Since I went to my first Weight Watchers meeting at age 15 I have been able to mentally bookmark moments of my life by how much I weighed. I could tell you the exact weight I was when I dated each of my ex-boyfriends, on the day I went to Uni, when I completed my first fun run. That figure on the scale defines not just my present, but also my past. I hope that one day I’ll be able to put my scales in the bin and not feel the need to know that number.

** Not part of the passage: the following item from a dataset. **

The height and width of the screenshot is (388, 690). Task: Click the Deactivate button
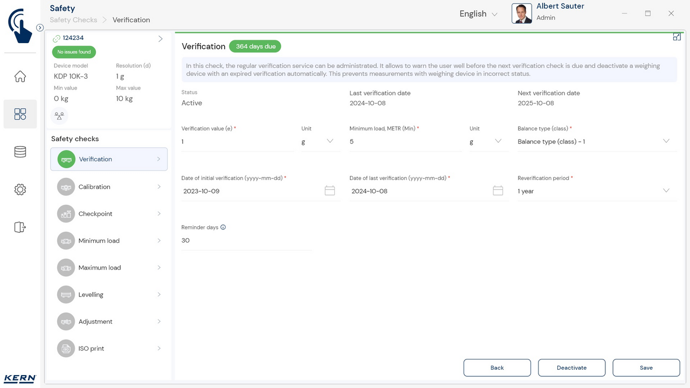tap(571, 368)
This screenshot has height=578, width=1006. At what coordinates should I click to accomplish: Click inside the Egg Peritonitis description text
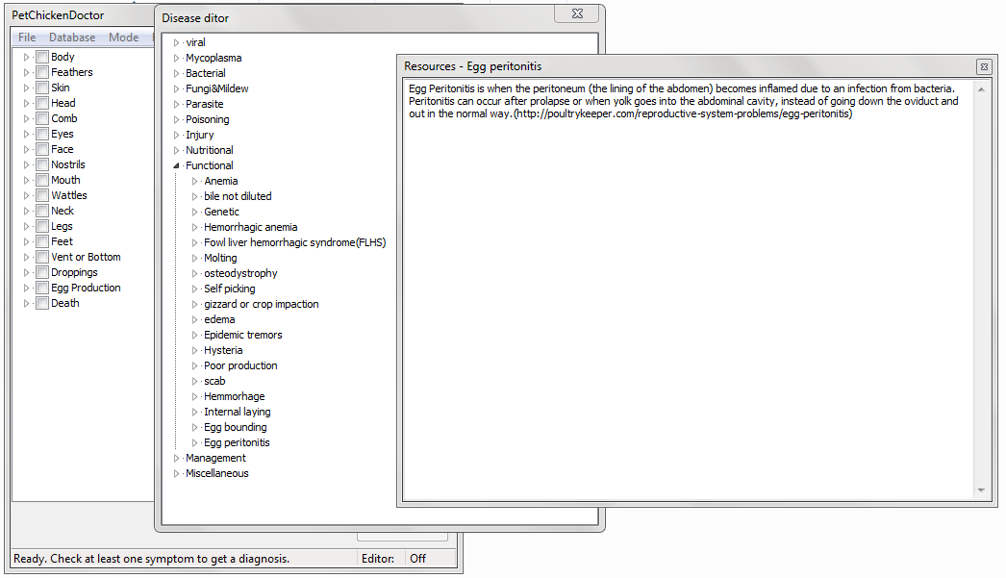click(673, 101)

The number is also so intertwined with my self-esteem. It might only be a difference of 1lb, but I feel so much better now being in the 14s than the 15s. I know this shouldn’t be the case. I wish I was able to love and be proud of myself regardless of my weight, but being called the fat kid since the age of 4 is a hard thing to shake off. It’s a lifetime of being told that being fat is second-best. And those kids on the playground got those ‘fattist’ views from somewhere – quite possibly their parents, or else the endless media images, in which the overweight character is the joke of the scene.

Fat Jokes – Haha

One of my favourite shows is ‘How I Met Your Mother’, but I feel genuinely disappointed with its portrayal of overweight people. Barney makes a number of references to the amount of women he’s slept with, followed by ‘and not a single fatty – up high’… There’s a scene where Ted is out on a date with a beautiful girl and the others text him a picture of her a year earlier in which she is obese, and he runs away. In another episode Barney makes up a poem about the ‘Sexless Inkeeper’, aka the fat, ugly woman who he pretends he will sleep with to have a place to crash for the night. These are just a few of examples, which I haven’t had to look up as they are engrained in my memory, but I know there are plenty more. I remember feeling real disappointment at every one of those references, because I am that girl that Barney would shudder at the thought of being with and that Ted would run away from.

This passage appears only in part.